Low mitochondrial DNA content associates with familial longevity: the Leiden Longevity Study

N van Leeuwen  1 M BeekmanJ DeelenE B van den AkkerA J M de CraenP E SlagboomL M 't Hart
Affiliations

Low mitochondrial DNA content associates with familial longevity: the Leiden Longevity Study

N van Leeuwen et al. Age (Dordr). 2014 Jun.

Abstract

Long-lived individuals delay aging and age-related diseases like diabetes, hypertension, and cardiovascular disease. The exact underlying mechanisms are largely unknown, but enhanced mitochondrial biogenesis and preservation of mitochondrial function have been suggested to explain healthy ageing. We investigated whether individuals belonging to long-lived families have altered mitochondrial DNA (mtDNA) content, as a biomarker of mitochondrial biogenesis and measured expression of genes regulating mitochondrial biogenesis. mtDNA and nuclear DNA (nDNA) levels were measured in blood samples from 2,734 participants from the Leiden Longevity Study: 704 nonagenarian siblings, 1,388 of their middle-aged offspring and 642 controls. We confirmed a negative correlation of mtDNA content in blood with age and a higher content in females.

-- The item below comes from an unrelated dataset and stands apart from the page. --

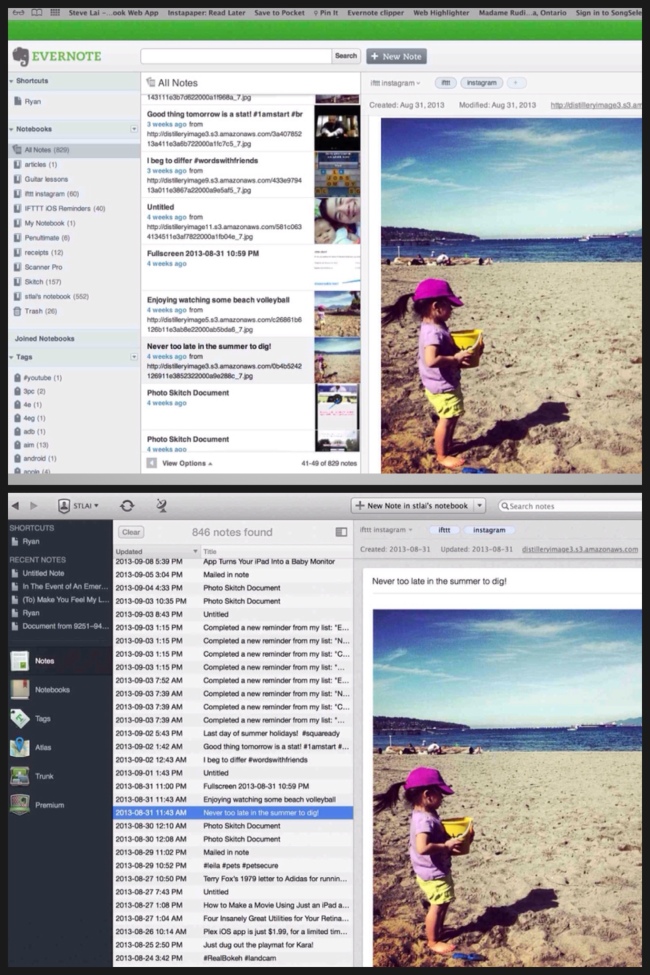Open the Premium icon in sidebar
This screenshot has height=975, width=650.
[x=20, y=805]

The middle-aged offspring had, on average, lower levels of mtDNA than controls and the nonagenarian siblings had an even lower mtDNA content (mtDNA/nDNA ratio = 0.744 ± 0.065, 0.767 ± 0.058 and 0.698 ± 0.074, respectively; p controls-offspring = 3.4 × 10(-12), p controls-nonagenarians = 6.5 × 10(-6)), which was independent of the confounding effects of age and gender. Subsequently, we examined in a subset of the study the expression in blood of two genes regulating mitochondrial biogenesis, YY1 and PGC-1α. We found a positive association of YY1 expression and mtDNA content in controls. The observed absence of such an association in the offspring suggests an altered regulation of mitochondrial biogenesis in the members of long-lived families. In conclusion, in this study, we show that mtDNA content decreases with age and that low mtDNA content is associated with familial longevity. Our data suggest that preservation of mitochondrial function rather than enhancing mitochondrial biogenesis is a characteristic of long-lived families.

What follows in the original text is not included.